The paper describes the physical properties and recent technical advances of the hollow cathode triggered pinch device (HCT) for the generation of EUV radiation. In previous publications we have demonstrated continuous operation of the untriggered device at 1 kHz in pure Xe. The newer generations operate with a triggering facility which allows a wider parameter space under which stable operation is possible. Repetition frequencies of up to 4 kHz could be demonstrated. Many of the experiments are performed in repetitive bursts of variable lengths and spacing. This allows also to demonstrate that there is only little transient behavior upon switching on and off the source. Conversion efficiencies into the 2 percent frequency band around 13.5 nm are about 0.4 percent in 2p, comparable to the values reported from other groups.

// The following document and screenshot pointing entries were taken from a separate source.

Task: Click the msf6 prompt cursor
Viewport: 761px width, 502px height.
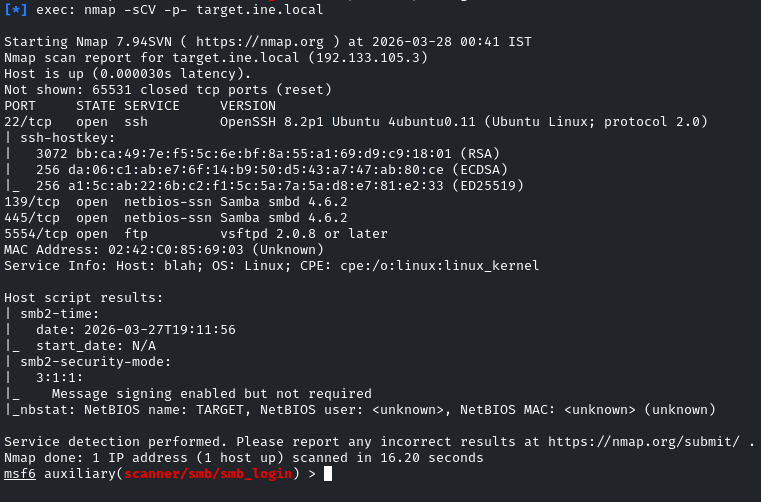Action: [x=327, y=474]
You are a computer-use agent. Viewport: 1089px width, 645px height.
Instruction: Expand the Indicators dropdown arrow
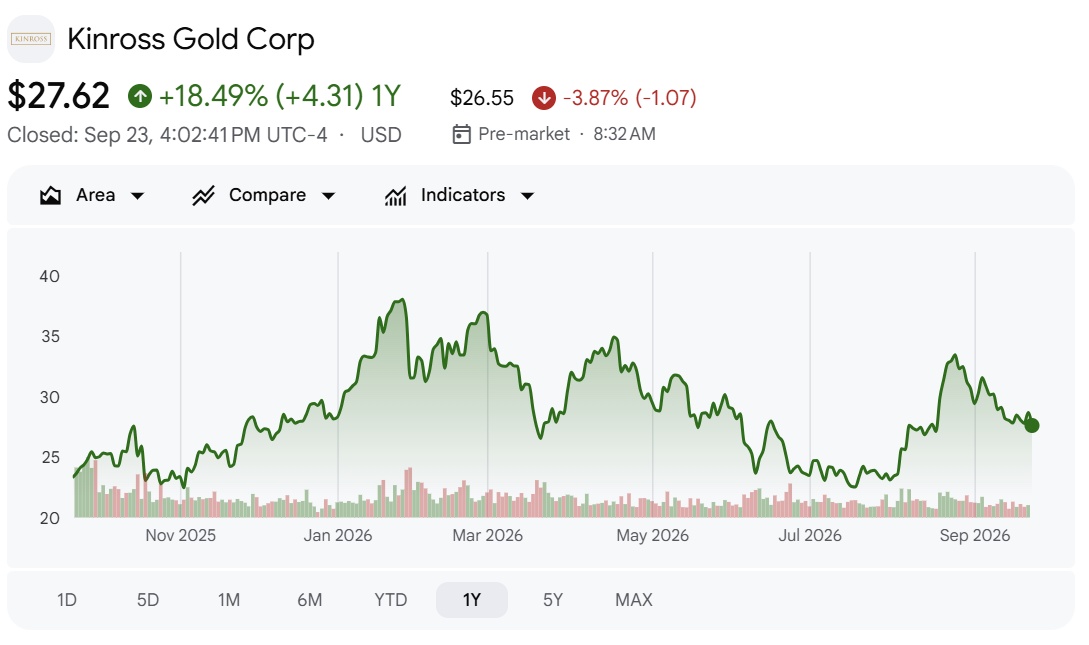pos(527,196)
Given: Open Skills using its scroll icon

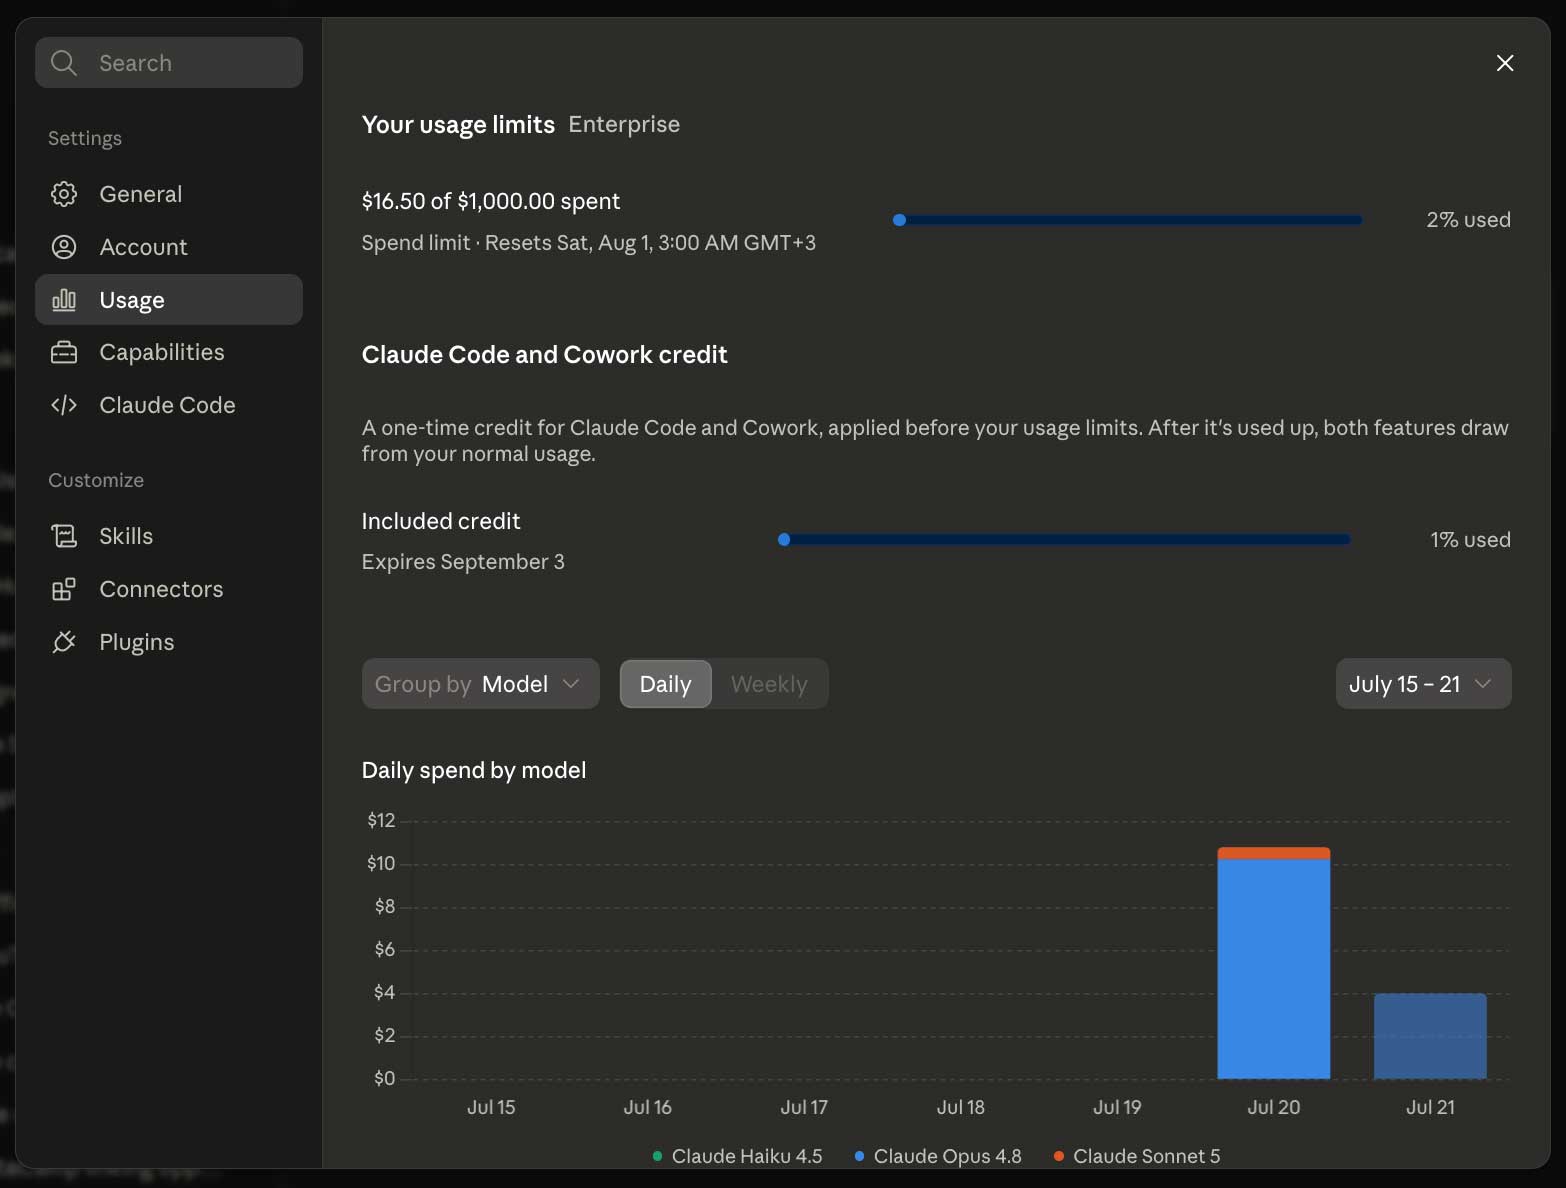Looking at the screenshot, I should pos(64,536).
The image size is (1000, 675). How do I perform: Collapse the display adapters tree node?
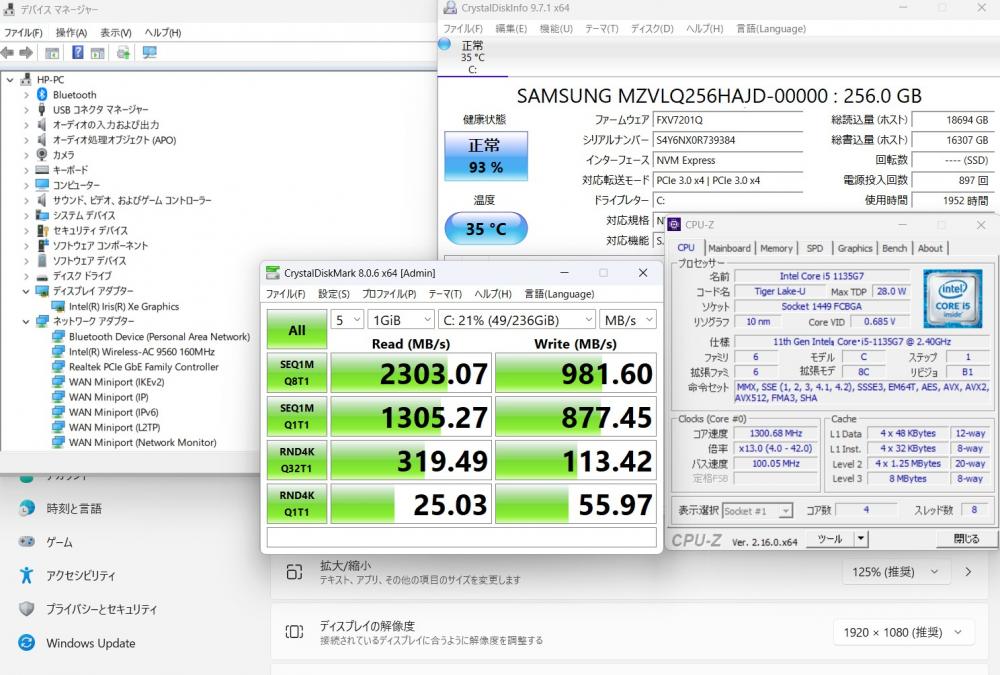click(x=27, y=291)
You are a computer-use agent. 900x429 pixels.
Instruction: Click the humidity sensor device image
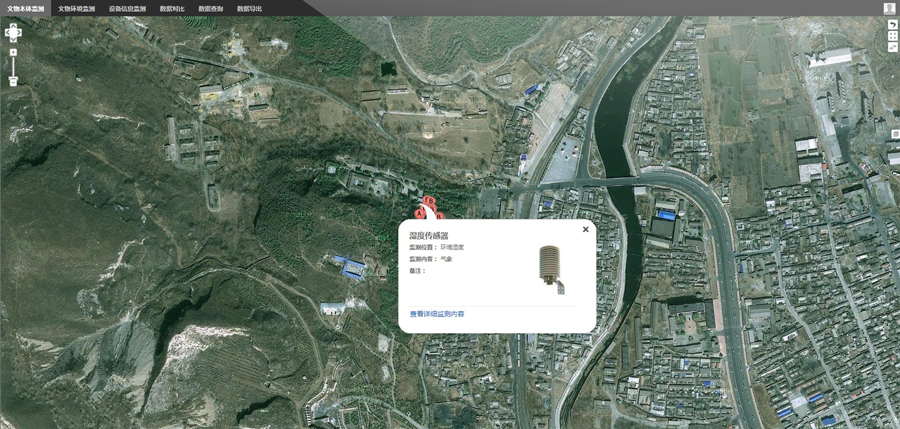pyautogui.click(x=551, y=268)
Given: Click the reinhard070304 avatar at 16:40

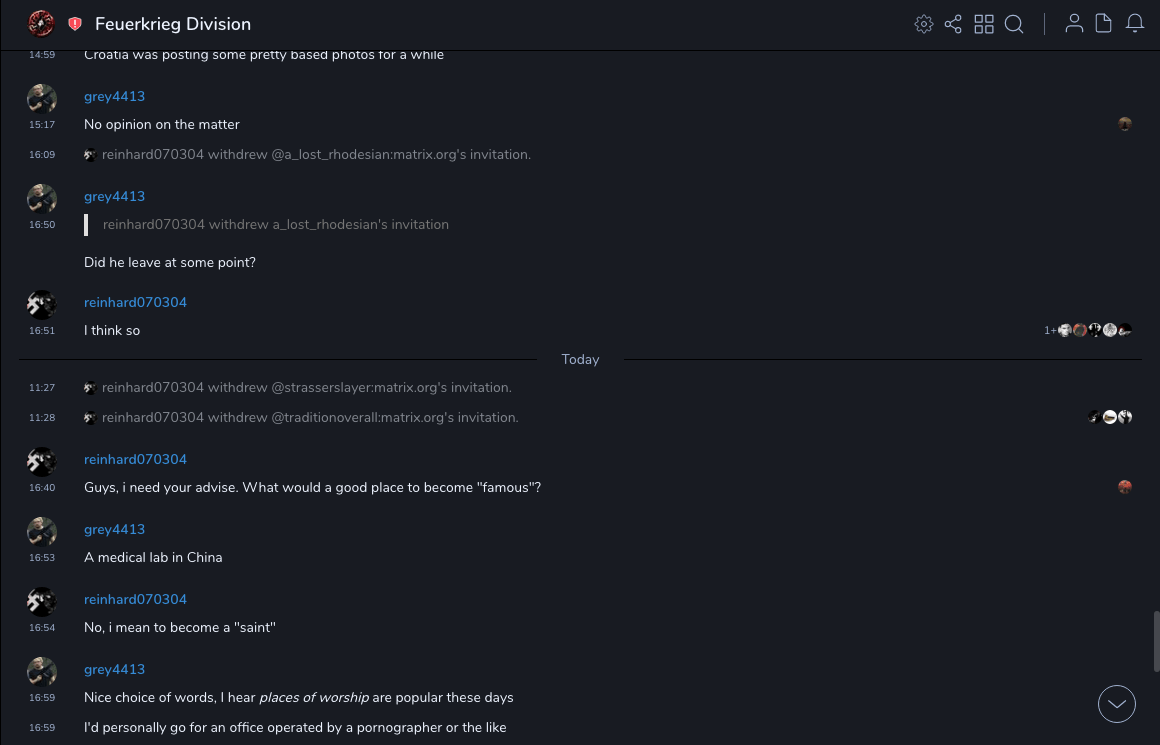Looking at the screenshot, I should click(x=41, y=462).
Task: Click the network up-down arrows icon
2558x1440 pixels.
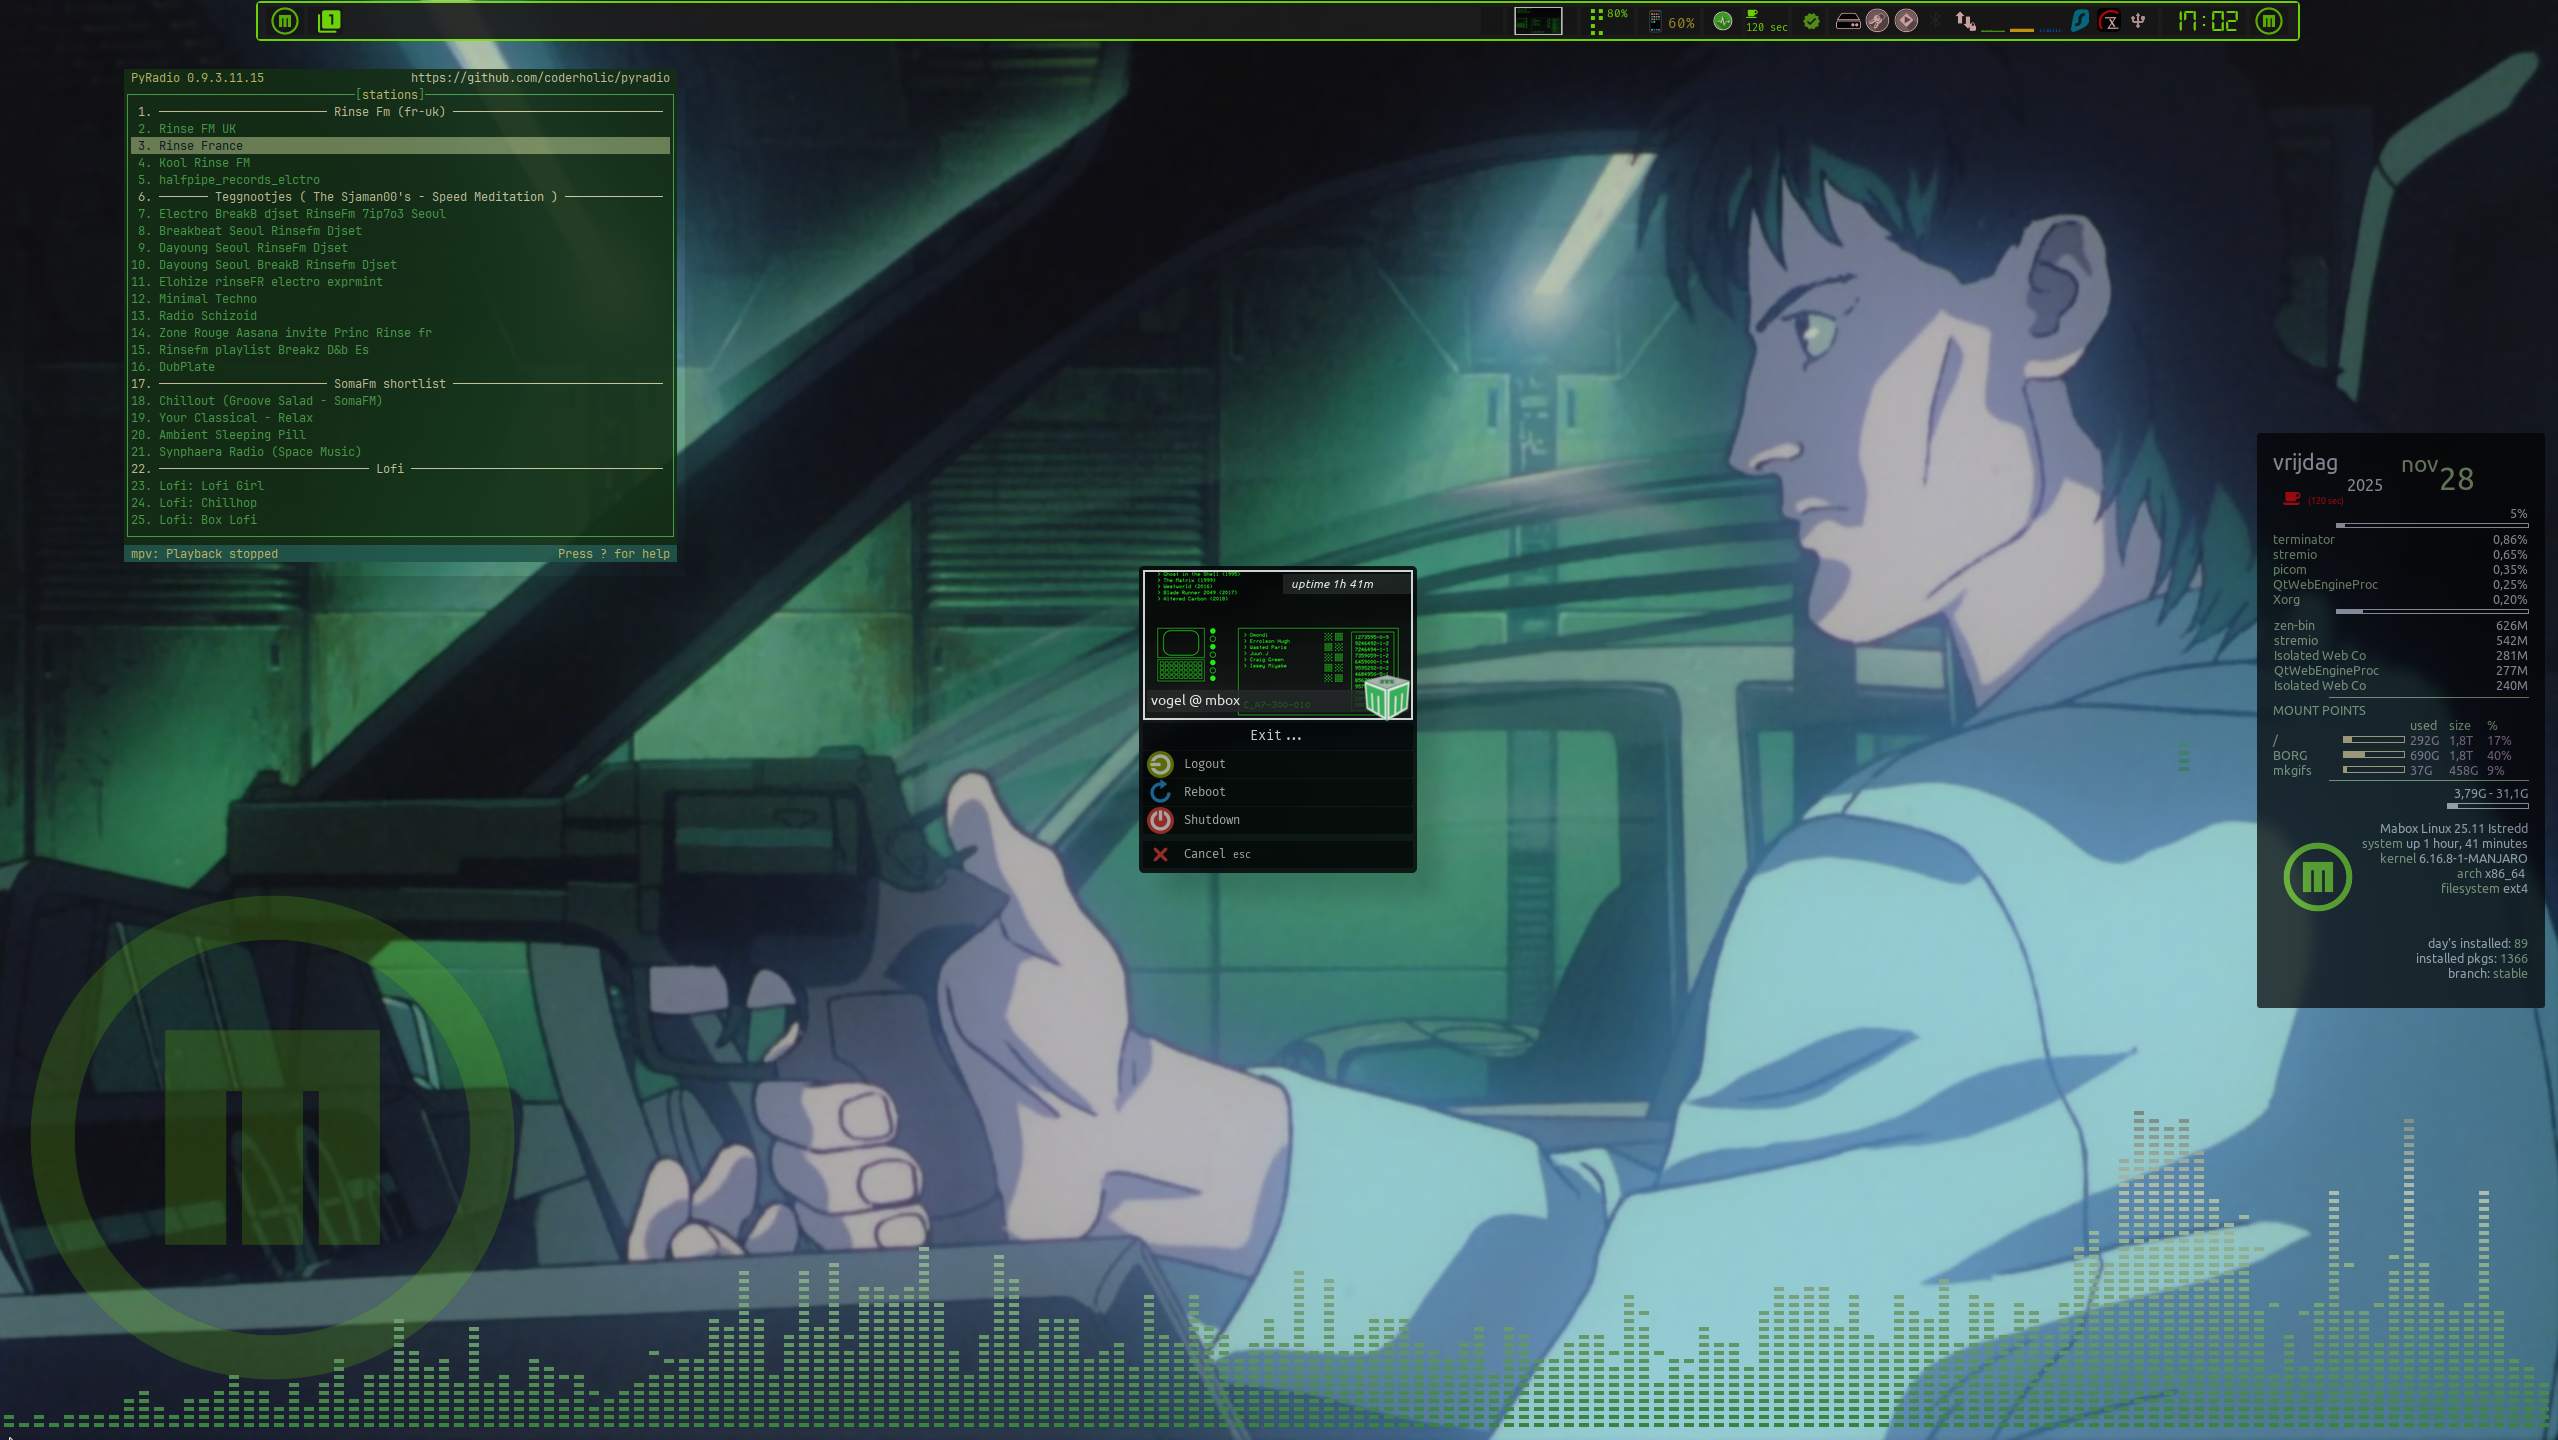Action: coord(1965,21)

Another important parameter is the size of the light emitting region. Here we have studied the influence of electrode geometry and flow properties on the size, to find a best match to the requirements of the collection optics. A major problem for the design of a complete wafer illumination system is the out-of-band portion of the radiation. Especially the DUV fraction of the source spectrum is a concern because it is also reflected to some extend by the Mo-Si multilayer mirrors. We show that the source has a low overall non-EUV part of the emission. In particular, it is demonstrated that there is very little DUV coming out of the usable source volume, well below the specified level.